Good luck to you all . Too many nice March/April days to come for to burn vacation days now . For those who do go I hope ya murder them tho


----------



## jheck (Jan 2, 2017)

40 deg.tues.
55 deg. Wednesday.
Will help.
Good luck


----------



## meatwagon (Aug 13, 2007)

Huron ramp yet?


----------



## ChinnAgain (May 28, 2012)

I just drove by the ramp and it is still skim ice all the way down to the old Brass pelican


----------



## meatwagon (Aug 13, 2007)

Thanks for the update


----------



## fisherman 2 (Dec 29, 2012)

from the reports from last time all the people got out the cedar point area seemed to be the best...might be a good idea to start there


----------



## Stump1 (Sep 23, 2014)

Yes but i hate to drive 2 hr and get to huron river and not be able to get out may hold off till next weekend


----------



## ChinnAgain (May 28, 2012)

Just drove past again and it's almost open. Just about 20 yards of skim now. Center of river is open


----------



## EYESPY (Mar 16, 2009)

Thanks for the report any word on Mazurik


----------



## Carpman (May 18, 2005)

There were 2 trailers at mazuik on saturday. That is a second hand report though. This post makes it a third hand report. Take it for what you will.


----------



## EYESPY (Mar 16, 2009)

Thanks Carpman....apreciate the info


----------



## Alaskan20 (Feb 18, 2013)

There is some floating ice at masuriks... I looked at it at 5:00. About 40 yds or so to open water. The shove ice blown in looked to be about 2" or so thick.


----------



## Stump1 (Sep 23, 2014)

Well made my mind up to wait thanks for all the info


----------



## gjack (Nov 28, 2008)

Going out Monday 10:00 try Huron first if can't get out there headed for Cranberry, going to look for clean water and good marks probably east of river wish me luck


----------



## My Demeyes (Aug 2, 2010)

A buddy just checked mazuriks, 4 boats out now.


----------



## ditchdigger (Feb 22, 2012)

gjack said:


> Going out Monday 10:00 try Huron first if can't get out there headed for Cranberry, going to look for clean water and good marks probably east of river wish me luck


Looking forward to hear you results!


----------



## EyeCatchEm (Jan 6, 2014)

How was the fishing? Thinking about heading out tomorrow and looking where to start


----------



## gjack (Nov 28, 2008)

Went out of Huron ice in river and skim ice in lake found good water and fish 38fow worked area slow steady pick bandits 20/30&20/40 2oz 9 for 13 beautiful day on lake. East of river between Old Woman's and Otto's stack


----------



## EyeCatchEm (Jan 6, 2014)

How are the ramps at Huron?

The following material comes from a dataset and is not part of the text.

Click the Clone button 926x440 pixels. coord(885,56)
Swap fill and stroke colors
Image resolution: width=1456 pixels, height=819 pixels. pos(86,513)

Steep?


----------



## Alaskan20 (Feb 18, 2013)

EyeCatchEm said:


> How are the ramps at Huron? Steep?


No they are not steep


----------



## 34181 (May 6, 2012)

Appreciate the report. Sounds like a great day on the lake in February.


----------



## JC heir (Dec 6, 2013)

gjack said:


> Went out of Huron ice in river and skim ice in lake found good water and fish 38fow worked area slow steady pick bandits 20/30&20/40 2oz 9 for 13 beautiful day on lake. East of river between Old Woman's and Otto's stack


Thx for taking the time to report.


----------



## ditchdigger (Feb 22, 2012)

Thanks for the report! It's always great to hear when there isn't too many guys out!


----------



## Meerkat (Aug 10, 2008)

Nice job Garry, wish I could have been there.


----------



## mrahn1138 (Sep 28, 2007)

Meerkat said:


> Nice job Garry, wish I could have been there.

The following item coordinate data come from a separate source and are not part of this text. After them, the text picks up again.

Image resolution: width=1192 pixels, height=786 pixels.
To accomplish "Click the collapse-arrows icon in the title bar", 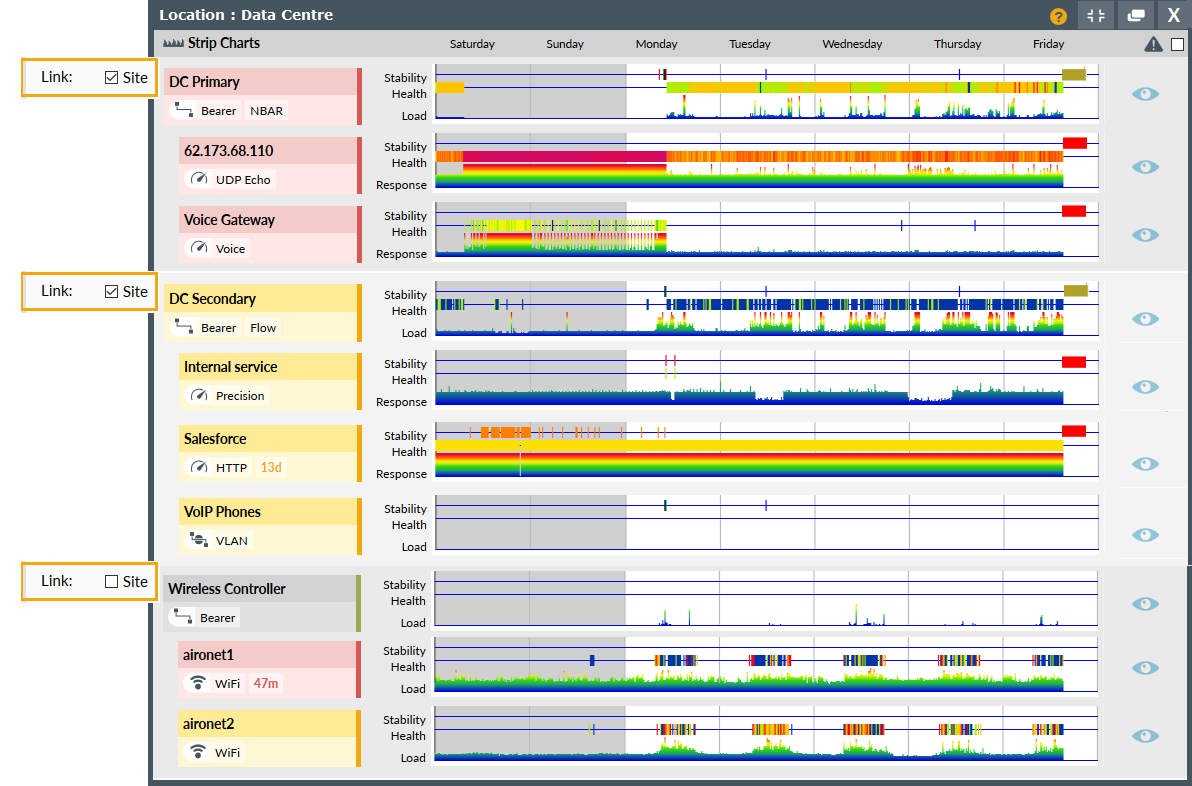I will [1096, 15].
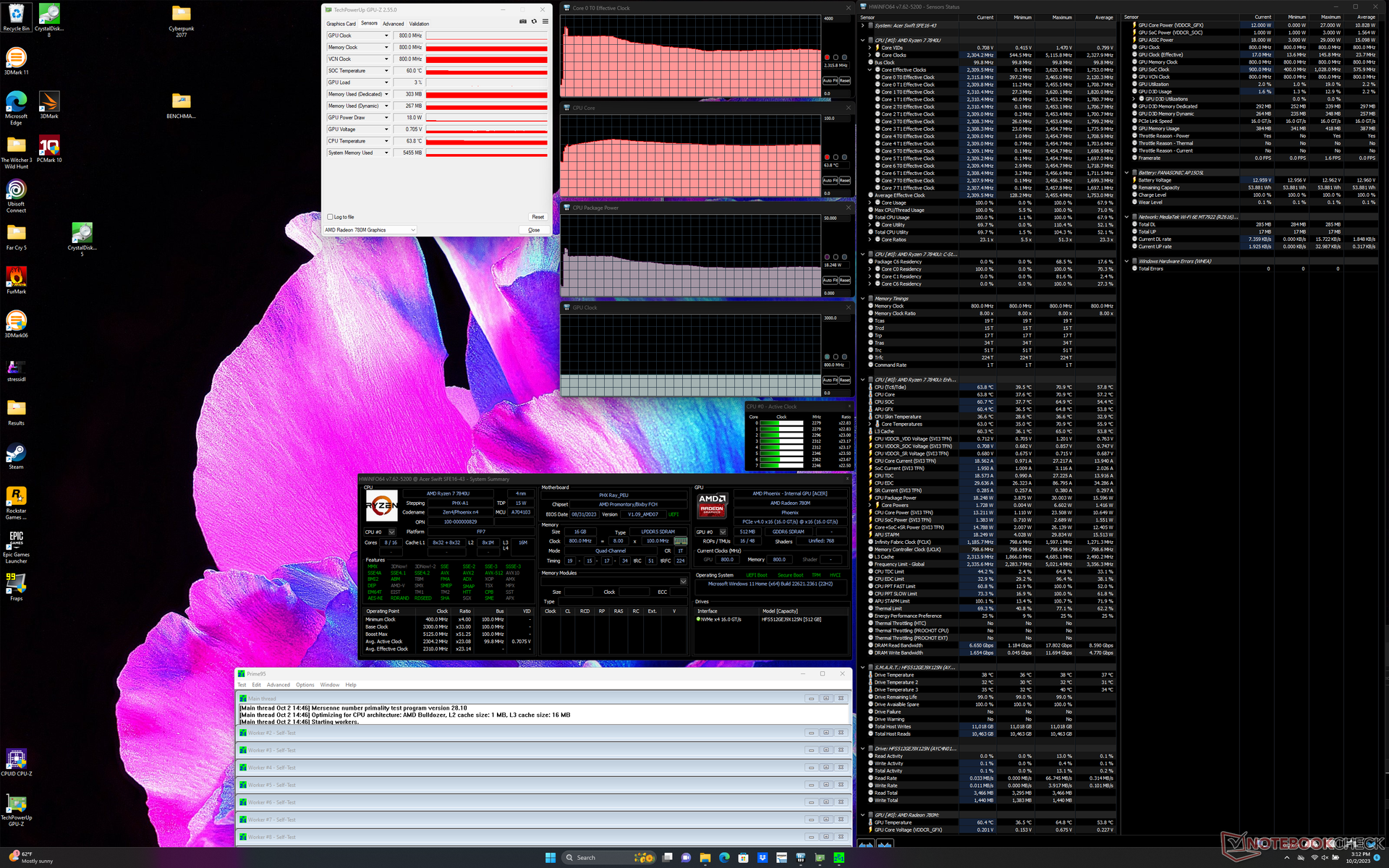Open the GPU-Z hamburger menu icon
This screenshot has height=868, width=1389.
(545, 22)
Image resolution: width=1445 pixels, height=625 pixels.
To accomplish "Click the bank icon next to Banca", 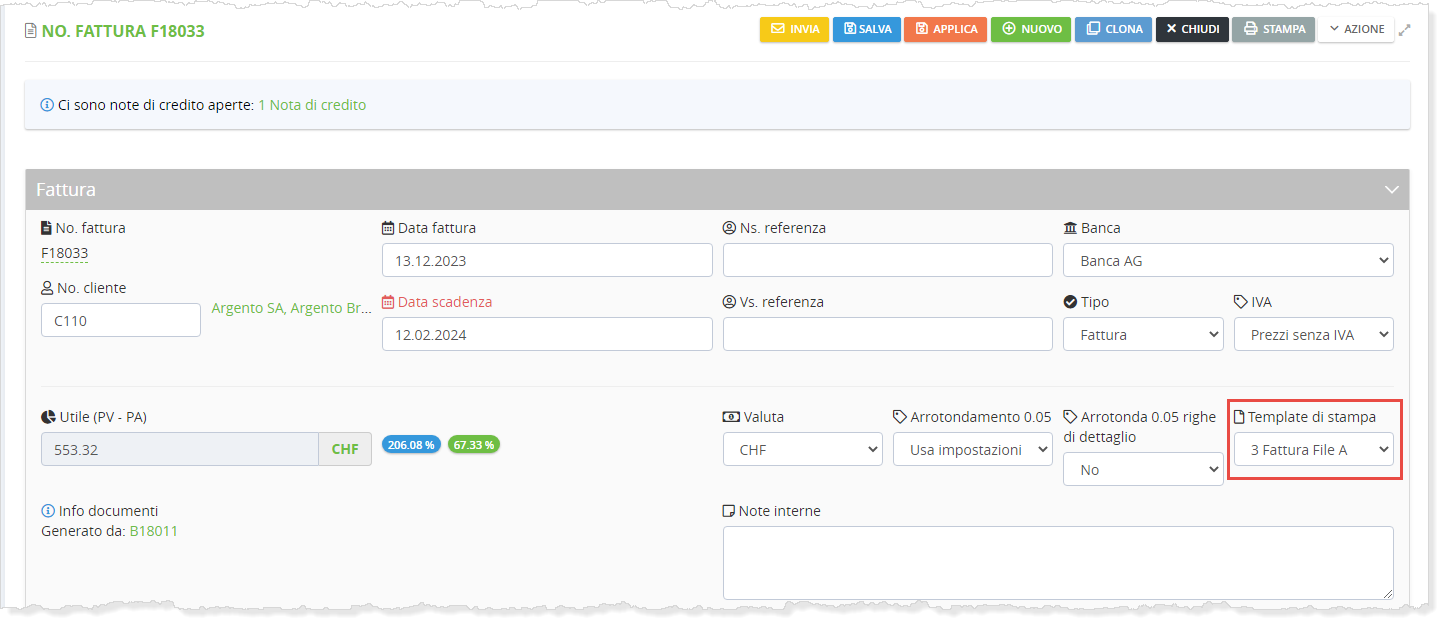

We got to Mazuriks in the mornning and found two guys trying to bust through the ice to launch. After careful deliberation on whether Medicare Part I covered heart attack from busting ice, we decided those days were behind us. Headed for Huron where the ice in the river was not a surprise, but the ice on the lake was. We went west a short way, found an open lane and set up. Some times barely wide enough the troll through. Then as the ice kept moving out, couldn't get back on your marks. We had a great day. Still couldn't get the bandits to go. Most of ours came on P10's, a few on huskys, all leads 20/25-40.


----------



## Jim Stedke (Dec 5, 2005)

So what does "we had a great day" mean number wise?


----------



## Alaskan20 (Feb 18, 2013)

We also intended to put in at masuric... too much ice for me... ended up at Huron was also surprised by the ice in the lake. Fished sw corner of dump. Pulled 5 real quick p10 20-50 20-60 2 oz .9 mph then it died. Ran east of river 32 fow pulled 1 lost 1 20-20 2 oz. beautiful day for February!


----------



## mrahn1138 (Sep 28, 2007)

Jim Stedke said:


> So what does "we had a great day" mean number wise?


We ended up with 15 of our 18. I think we only had one come unbuttoned, several pullbacks that didn't connect. Jim Vollmar caught several as the board came off the ice, or plowed through the slush. Unusual conditions+ nice weather+ big fish+good guys=great day. Who knows when next time will be.


----------



## gjack (Nov 28, 2008)

gjack said:


> Went out of Huron ice in river and skim ice in lake found good water and fish 38fow worked area slow steady pick bandits 20/30&20/40 2oz 9 for 13 beautiful day on lake. East of river between Old Woman's and Otto's stack


We had a lot of our fish come on inside turns so sharp that boards would be upright in water then they would start bobbing up and down before line would tighten up. Took my buddy awhile to figure out what I was doing caught several fish before I let him know then we started stalling his side fish on.


----------



## SaltyHD (Aug 12, 2014)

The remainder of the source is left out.